つぎの時代に存在できる組織
あしがら農の会で現在、25周年記念誌を作っている。田んぼの現状を通して、市民が農業にかかわってゆく新しい形が表現できればいいと思っている。あしがら農の会は様々な人がかかわってきた。2,3回の体験的かかわりの人まで入れれば、数千人の人が活動を経験してくれたことだろう。農の会の空気感は他にはないものだという事が伝わっただろうか。その9割の人が、農の会の活動にかかわったという事も意識していないのではなかろうか。それでよいとしてきたのが農の会の在り方である。農の会に数年間かなり深くかかわりながらも、自分は農の会の人間ではないと言われる方が時々いる。そんな希薄な関係の感じが農の会の特徴なのだと思う。参加している人自身が農の会に所属はしていないという意識でありながら、全体がなんとなく構成されている組織。それが実現出来れば有機的な強い組織ではないかと考えてきた。日々後悔しているような人間である。ずいぶん迷惑もかけているだろう。迷惑をかけるだろうが、良いこともいくらかはある。組織嫌いという事もあったが、農業に興味を持つような人は、私と似たような人間だろうとも考えた。

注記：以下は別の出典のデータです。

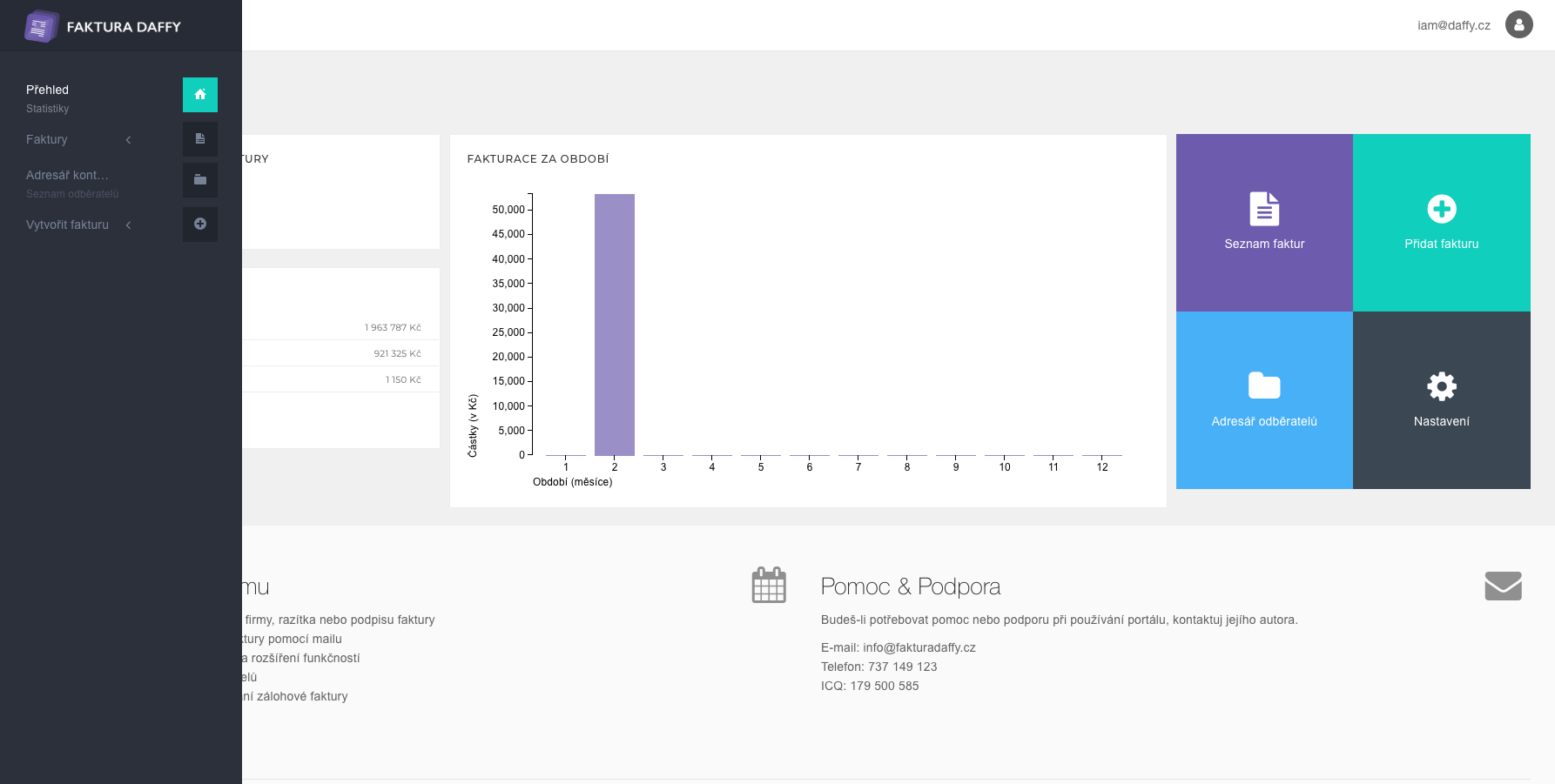Open the Seznam faktur purple tile
This screenshot has height=784, width=1555.
coord(1264,223)
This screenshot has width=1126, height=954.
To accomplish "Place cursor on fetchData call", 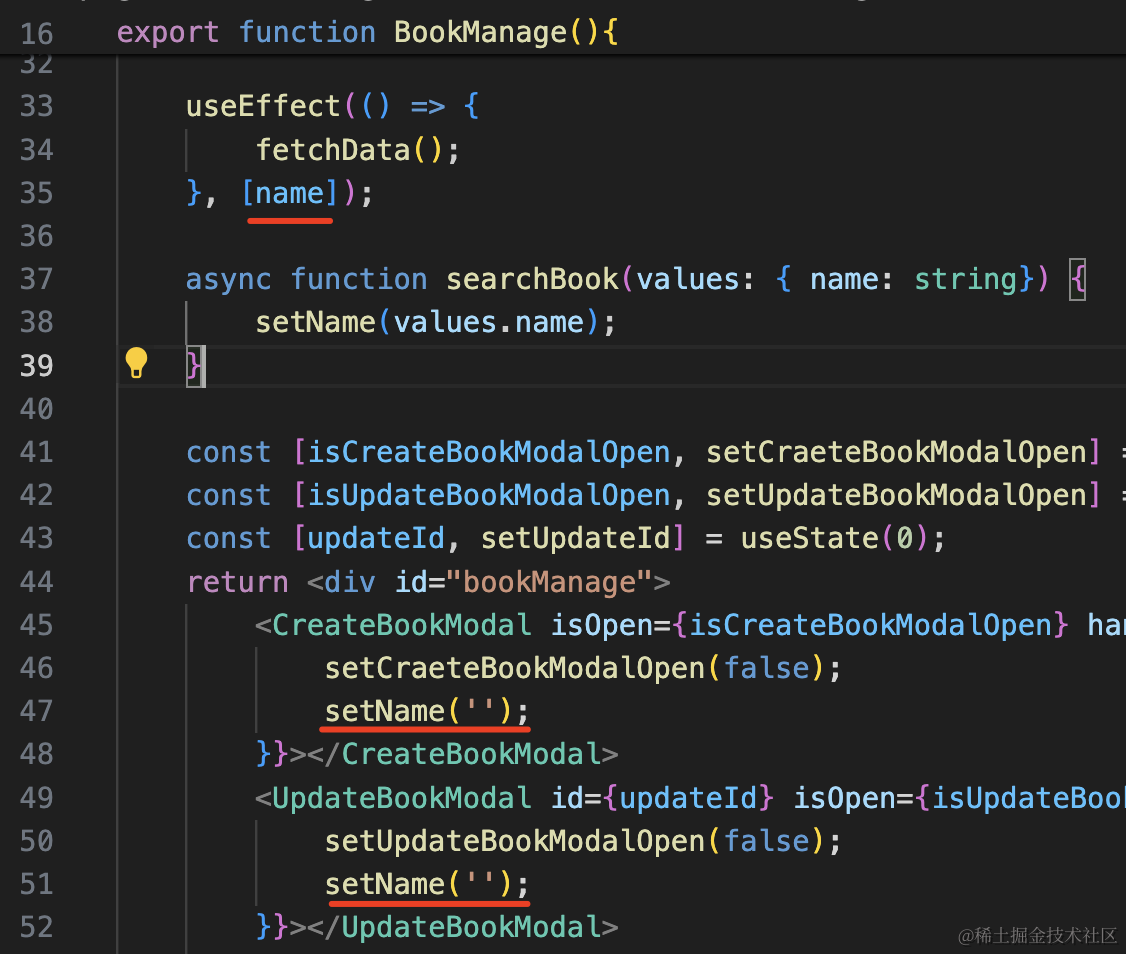I will pos(334,150).
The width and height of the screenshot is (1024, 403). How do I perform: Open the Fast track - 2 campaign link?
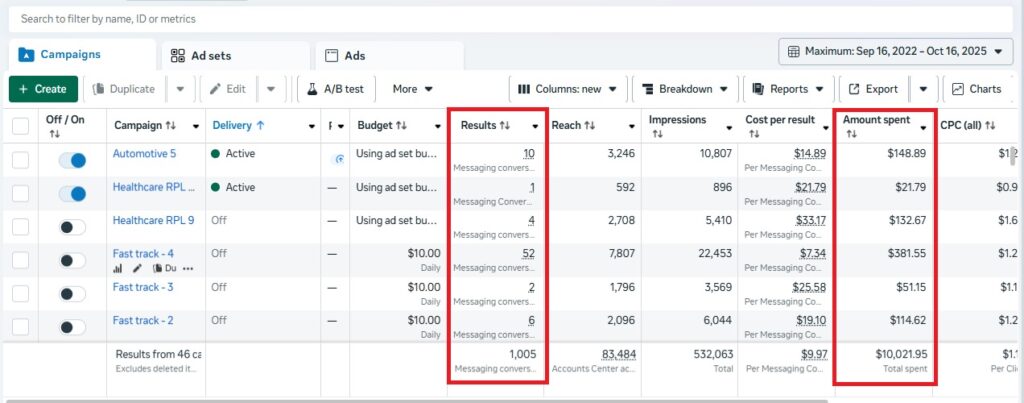coord(143,320)
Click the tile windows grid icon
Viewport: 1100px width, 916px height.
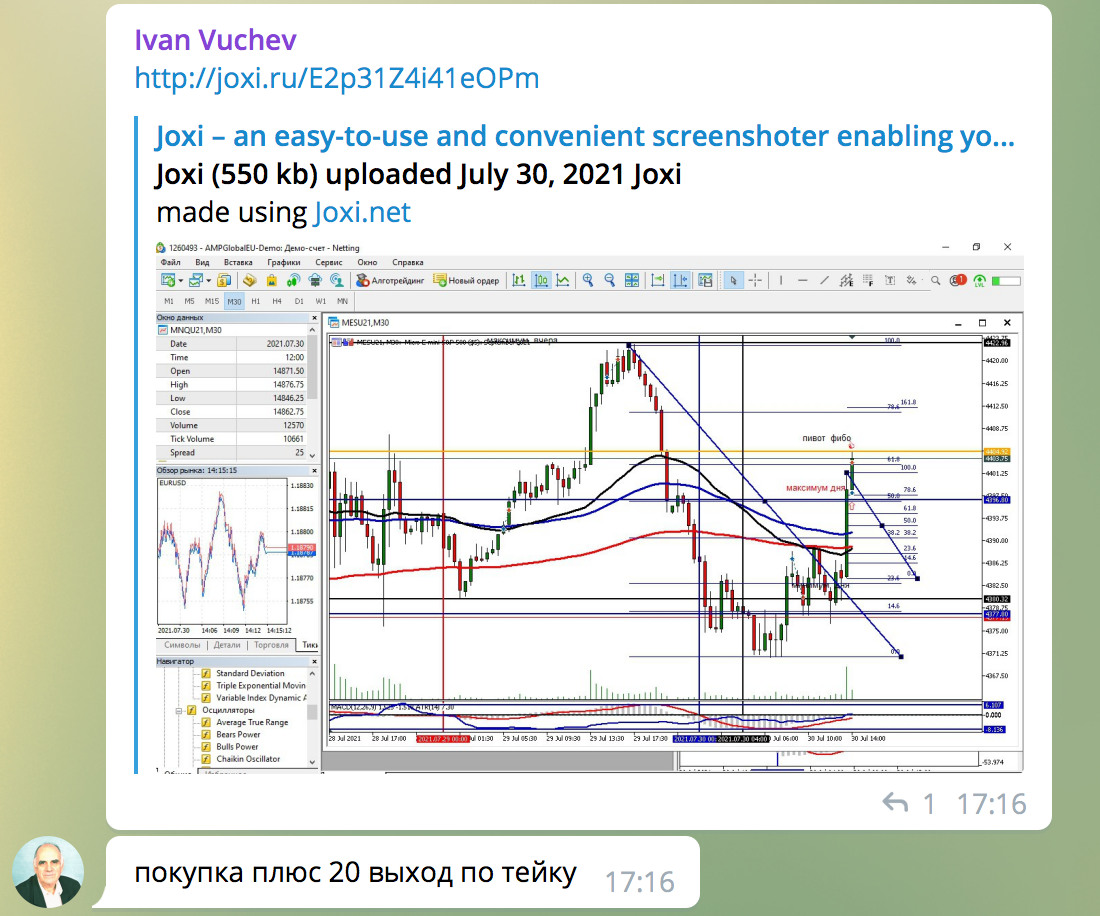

農業の組織は農業技術の普及会の傾向のところがある。一つの農法がまるで宗教の教義のように厳然と存在する。こうでなければならないというような、一義が登場しやすい。私も自分自身の農業のやり方ではそうである。思い込みが強いから、思い込んでやり抜いたのが自然養鶏法であった。しかし、それが一つの考え方に過ぎないという事は良く分かっていた。百人居れば百通りあるのが農業技術でなければならない。百通りが共存できる組織でなければ、時代を切り開く組織にはならないと考えた。この点では成功している気がする。失敗に終わろうとしているのかもしれない。私は生きている間は、全力でかかわってゆくつもりであるが、この組織のもやもやした形が未来に続くのかどうかは全く不明である。又そのことはどうにもしようがないし、考えても始まらない事であろう。
ただ、日本社会の格差社会の到来を思うと、自給農が一つの逃げ場になるだろうことは確信している。協力をすれば自給農で生きられるという情報だけは残さなければならないという気持ちが強い。課題は、この協働をすればということである。農業者は独立独歩である。独りよがりで他を顧みない。私のことである。ひとりでやる自給は倍の労力がかかる。若くて、体力のある間はなんとか一人でやり抜けるであろう。しかし、人間必ず弱者になる。弱者には不可能という仕組みでは競争社会と同じことだ。弱者を含み込む仕組みを作ることが大切である。幸いのことに、このことを理解して、行動できる若い人が増えていると感じている。我々世代はこの点がダメだ。だから未来の方が大丈夫なのではないかと思っている。田んぼに来て昼寝をしているだけの人でも含み込めるような組織になれば理想である。沢山の田んぼグループが出来ては消えたのだが、労働時間で収穫を分配するグループは何かのきっかけで消えてしまった。どこかに不満が積もってゆく。農作業に平等・公平などあり得ないからだ。
能力主義を未来の組織がどのように乗り越えるかは、能力の高い人に協働の必要性が理解できるかである。協働の有効性を理解できない人は組織には不向きである。そういう人は一人でやった方が良いと思う。不満を持ちながら協働するという事は結果的には良くない。だから農の会では一人でやろうと思えば可能な仕組みもある。ひとりでやれるようになってから、次はみんなのことも。これは常に思うが、一人でやれる方が偉いと思ってしまう人が断然多い。しかし、みんなのためにと思う気持ちを心の底に秘めて持てるようになれば、人間頑張れるものだ。まあ、こういう精神論は下手をすると宗教風になるので、無い方がいい。最近の傾向として、個人情報の配慮という事がある。自分の名前を出してほしくないという人が増えている。農の会の田んぼの会に会員として参加していても、自分の名前が特定されるのは嫌だという人である。何が嫌なのかは理解はできていないが、そういう人がいるという事は確かである。こういう人までも農の会は含み込んでいるという事でもある。農の会の人間であることを知られたくないという人まで、参加できるほどの曖昧な組織でなければ、つぎの時代の組織にはならないという事なのだろう。